Suppose you have five people. Person #1 cuts the cake into 5 pieces, which are denoted piece A through piece E. The idea is that Person #1, doing the cutting, will be happy with any of the five pieces.

Each of the other 4 people writes down on a scrap of paper their name, as well as a list of pieces that they'd be happy with. Each person could write only one piece down, if there's only one that would please them, or they can write two, or three, or four, or as many as all five, if they're easy-going about it. They write down any and all slices that could make them happy, relinquishing all claim to slices they didn't write down.

Now Person #1 collects the slips of paper and looks at them. If they find that each person can be given a piece of their choosing, then the pieces are distributed and the eating begins. If, on the other hand, it's not possible to please all 4 non-cutting participants, then we go to phase II.

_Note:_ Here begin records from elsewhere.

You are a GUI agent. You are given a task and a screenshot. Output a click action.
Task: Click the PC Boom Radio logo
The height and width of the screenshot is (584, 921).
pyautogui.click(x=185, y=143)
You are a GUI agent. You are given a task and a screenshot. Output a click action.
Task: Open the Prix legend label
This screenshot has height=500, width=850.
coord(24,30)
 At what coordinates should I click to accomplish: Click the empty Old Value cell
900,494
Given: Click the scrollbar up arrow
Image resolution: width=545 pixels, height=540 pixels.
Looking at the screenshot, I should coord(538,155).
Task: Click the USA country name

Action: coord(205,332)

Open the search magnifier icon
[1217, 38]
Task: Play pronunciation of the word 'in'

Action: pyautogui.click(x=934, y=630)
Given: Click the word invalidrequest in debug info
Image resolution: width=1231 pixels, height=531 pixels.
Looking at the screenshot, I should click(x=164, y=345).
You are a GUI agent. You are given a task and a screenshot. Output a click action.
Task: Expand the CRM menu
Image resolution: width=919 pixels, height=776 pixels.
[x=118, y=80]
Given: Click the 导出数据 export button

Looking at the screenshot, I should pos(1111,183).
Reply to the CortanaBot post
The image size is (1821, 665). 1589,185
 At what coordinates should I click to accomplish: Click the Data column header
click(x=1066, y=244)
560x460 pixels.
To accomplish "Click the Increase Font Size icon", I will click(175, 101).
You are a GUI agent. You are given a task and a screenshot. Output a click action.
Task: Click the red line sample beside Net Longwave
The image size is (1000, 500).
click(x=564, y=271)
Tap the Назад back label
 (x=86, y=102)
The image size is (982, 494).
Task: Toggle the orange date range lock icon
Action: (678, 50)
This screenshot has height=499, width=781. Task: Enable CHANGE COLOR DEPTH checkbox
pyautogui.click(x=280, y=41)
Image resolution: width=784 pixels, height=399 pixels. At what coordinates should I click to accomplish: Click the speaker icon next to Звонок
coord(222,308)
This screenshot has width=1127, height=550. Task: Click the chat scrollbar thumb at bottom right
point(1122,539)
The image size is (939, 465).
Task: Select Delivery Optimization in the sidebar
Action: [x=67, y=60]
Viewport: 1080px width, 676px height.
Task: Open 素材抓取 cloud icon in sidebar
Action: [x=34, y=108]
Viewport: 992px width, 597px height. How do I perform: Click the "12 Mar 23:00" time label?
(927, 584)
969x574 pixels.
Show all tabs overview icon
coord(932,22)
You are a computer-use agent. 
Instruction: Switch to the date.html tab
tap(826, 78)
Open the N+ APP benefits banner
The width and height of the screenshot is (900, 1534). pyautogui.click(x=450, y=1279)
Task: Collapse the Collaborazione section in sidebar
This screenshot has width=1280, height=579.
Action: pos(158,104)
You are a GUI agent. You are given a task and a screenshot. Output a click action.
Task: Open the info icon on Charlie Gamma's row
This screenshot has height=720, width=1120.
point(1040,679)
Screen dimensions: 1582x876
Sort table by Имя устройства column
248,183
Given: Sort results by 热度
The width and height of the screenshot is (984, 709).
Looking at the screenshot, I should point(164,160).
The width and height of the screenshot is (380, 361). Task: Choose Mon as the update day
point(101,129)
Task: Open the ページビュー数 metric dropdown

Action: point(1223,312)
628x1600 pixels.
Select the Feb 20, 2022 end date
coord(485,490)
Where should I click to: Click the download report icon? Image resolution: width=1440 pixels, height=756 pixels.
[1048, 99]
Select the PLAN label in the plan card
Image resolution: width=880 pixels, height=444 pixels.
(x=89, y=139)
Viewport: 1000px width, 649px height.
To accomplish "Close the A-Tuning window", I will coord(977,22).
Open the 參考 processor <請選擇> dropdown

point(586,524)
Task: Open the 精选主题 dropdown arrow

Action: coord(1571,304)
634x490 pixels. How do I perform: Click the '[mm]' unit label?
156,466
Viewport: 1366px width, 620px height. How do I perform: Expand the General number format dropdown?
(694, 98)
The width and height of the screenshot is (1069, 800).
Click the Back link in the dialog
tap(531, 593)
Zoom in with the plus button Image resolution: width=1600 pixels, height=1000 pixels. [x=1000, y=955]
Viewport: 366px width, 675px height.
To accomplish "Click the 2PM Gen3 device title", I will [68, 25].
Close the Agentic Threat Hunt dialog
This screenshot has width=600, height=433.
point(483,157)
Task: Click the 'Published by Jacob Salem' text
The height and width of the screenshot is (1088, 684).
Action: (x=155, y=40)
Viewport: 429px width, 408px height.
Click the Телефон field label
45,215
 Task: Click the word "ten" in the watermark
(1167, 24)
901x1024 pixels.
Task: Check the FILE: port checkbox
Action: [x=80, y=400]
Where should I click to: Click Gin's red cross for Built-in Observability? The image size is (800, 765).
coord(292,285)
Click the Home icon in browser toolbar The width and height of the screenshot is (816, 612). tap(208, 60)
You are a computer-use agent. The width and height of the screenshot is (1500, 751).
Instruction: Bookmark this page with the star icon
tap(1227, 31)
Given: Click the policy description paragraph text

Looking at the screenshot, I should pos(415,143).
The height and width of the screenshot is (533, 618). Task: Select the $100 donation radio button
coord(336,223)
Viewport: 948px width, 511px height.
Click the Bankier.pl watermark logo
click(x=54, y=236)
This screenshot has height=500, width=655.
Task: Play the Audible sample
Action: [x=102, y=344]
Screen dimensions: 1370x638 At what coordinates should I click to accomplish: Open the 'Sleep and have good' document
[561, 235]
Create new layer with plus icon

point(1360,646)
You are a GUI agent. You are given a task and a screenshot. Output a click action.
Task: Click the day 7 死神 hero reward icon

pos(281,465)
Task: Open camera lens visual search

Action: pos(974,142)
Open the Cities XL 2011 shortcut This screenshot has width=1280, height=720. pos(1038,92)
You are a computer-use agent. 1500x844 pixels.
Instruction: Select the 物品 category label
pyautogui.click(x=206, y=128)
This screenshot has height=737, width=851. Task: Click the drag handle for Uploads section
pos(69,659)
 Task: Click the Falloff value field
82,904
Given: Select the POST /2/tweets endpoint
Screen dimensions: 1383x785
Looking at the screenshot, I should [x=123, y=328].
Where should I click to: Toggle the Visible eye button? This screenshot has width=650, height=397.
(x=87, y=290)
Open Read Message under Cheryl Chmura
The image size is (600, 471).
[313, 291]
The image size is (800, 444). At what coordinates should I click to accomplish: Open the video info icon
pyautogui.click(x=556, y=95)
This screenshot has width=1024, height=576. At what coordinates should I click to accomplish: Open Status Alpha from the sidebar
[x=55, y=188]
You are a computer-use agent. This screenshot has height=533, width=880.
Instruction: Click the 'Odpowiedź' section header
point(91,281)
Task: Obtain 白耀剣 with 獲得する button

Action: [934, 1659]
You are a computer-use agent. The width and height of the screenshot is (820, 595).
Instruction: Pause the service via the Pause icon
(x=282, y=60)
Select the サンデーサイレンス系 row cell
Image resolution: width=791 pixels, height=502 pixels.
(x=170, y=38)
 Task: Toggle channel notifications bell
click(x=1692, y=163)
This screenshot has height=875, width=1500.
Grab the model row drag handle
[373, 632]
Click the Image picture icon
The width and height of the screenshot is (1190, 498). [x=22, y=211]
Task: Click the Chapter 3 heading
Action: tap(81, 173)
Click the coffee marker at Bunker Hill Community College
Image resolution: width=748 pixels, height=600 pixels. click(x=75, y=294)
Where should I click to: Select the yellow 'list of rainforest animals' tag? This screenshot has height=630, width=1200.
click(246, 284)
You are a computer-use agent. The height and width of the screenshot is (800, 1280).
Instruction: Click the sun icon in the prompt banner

At this point, we have two kinds of people: happy people and choosy people. The happy people are those who can be given cake that the choosy ones didn't want anyway. Choosy people are those who only want pieces that other choosy people also want. There may be more than one way to separate the happy from the choosy - we go for the way that maximizes the number of the happy.

smiley - football If everyone is happy, then we all eat cake.

smiley - football If there are only two choosy people, then the remaining pieces of cake are combined onto one plate, and the two remaining people proceed with "you cut, I choose".

smiley - football If there are more than two choosy people, then the whole process we've described starts again, with a new Person #1 being named (the old person #1 is always among the happy ones), new slips of paper, etc.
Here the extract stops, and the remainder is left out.